What is a 'Zero Balance Card'

A zero balance card is a credit card on which a consumer does not owe any money because they have paid any balances owed in full and has not made any new purchases.

BREAKING DOWN 'Zero Balance Card'

A zero balance card could also be one that a consumer applied for and was approved for, but to which the consumer has never charged anything. This is available credit so it is accessible to the consumer should they ever need it, but the card has never been used or likely is not used on a regular basis.

Before the Credit CARD Act of 2009, consumers with zero balance cards sometimes found that they had been charged a dormancy fee or inactivity fee for not using their cards. The Act made these fees illegal. Carrying a zero balance card could still cost a consumer money if the card has an annual fee, however.

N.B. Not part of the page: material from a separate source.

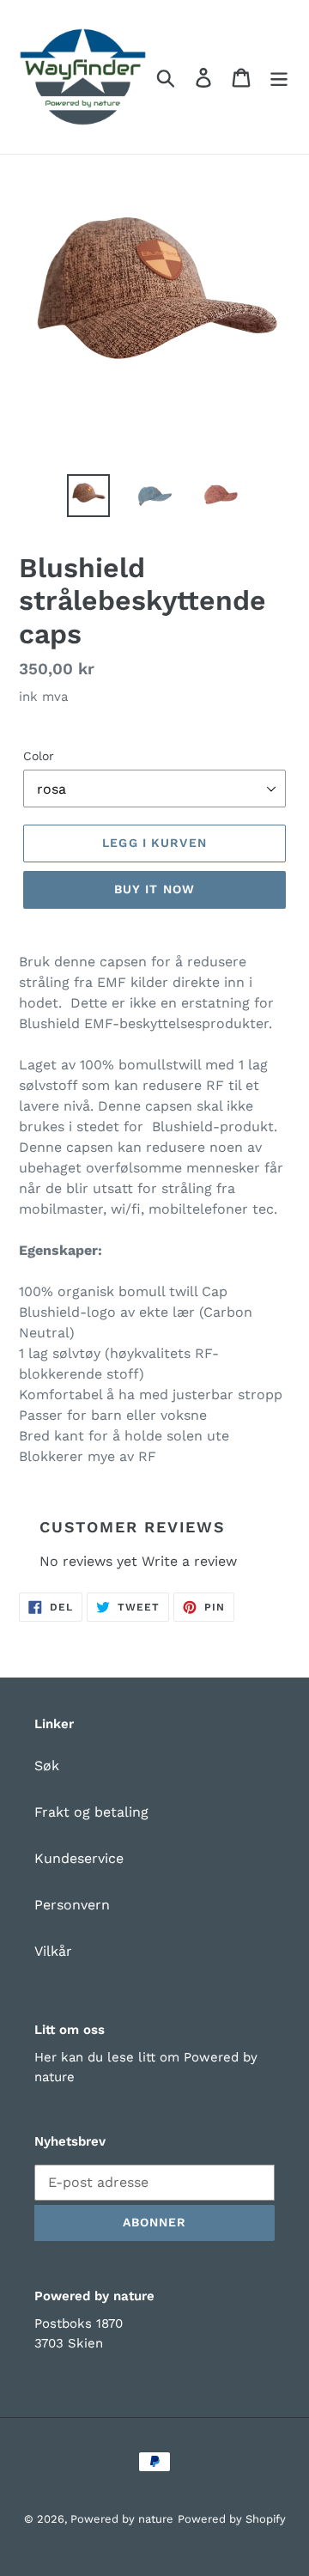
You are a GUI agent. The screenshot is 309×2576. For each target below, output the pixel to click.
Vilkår (53, 1951)
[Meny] (279, 77)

Assuming a zero balance card does not have an annual fee, keeping the account open can benefit the cardholder by boosting his credit scores. Credit utilization is a major component of a consumer’s credit score, with a lower ratio viewed more favorably and having an unused credit line can lower this ratio.

Example of Credit Advantage of a Zero Balance Card

Suppose Sarah has three credit cards: one zero balance card with a $5,000 credit limit, one card with a $1,000 balance and a $4,000 credit limit, and one card with a $2,000 balance and a $3,000 credit limit. The total amount of credit she is using is $3,000, and her total available credit is $12,000, making her credit utilization ratio 25 percent. If she closed the zero balance card, her total available credit would drop to $7,000 and her credit utilization ratio would increase to 43 percent.

Credit scoring models look at a consumer’s overall borrowing picture, so there’s no way to know for sure how closing the zero balance card could affect Sarah’s credit score, but it could go down as a result. The more it looks like Sarah needs to use the limited credit available to her, the higher risk she appears to pose to potential lenders and creditors.

Sarah might find that her credit card issuer eventually cancels her zero balance card if she doesn’t use it at all; customers who don’t use their credit cards aren’t profitable. If she wants to keep the account open but stay out of debt, she can make an occasional small purchase and immediately repay it in full. This practice will also establish a credit history of on-time bill payment, which is another major factor in boosting a consumer’s credit score.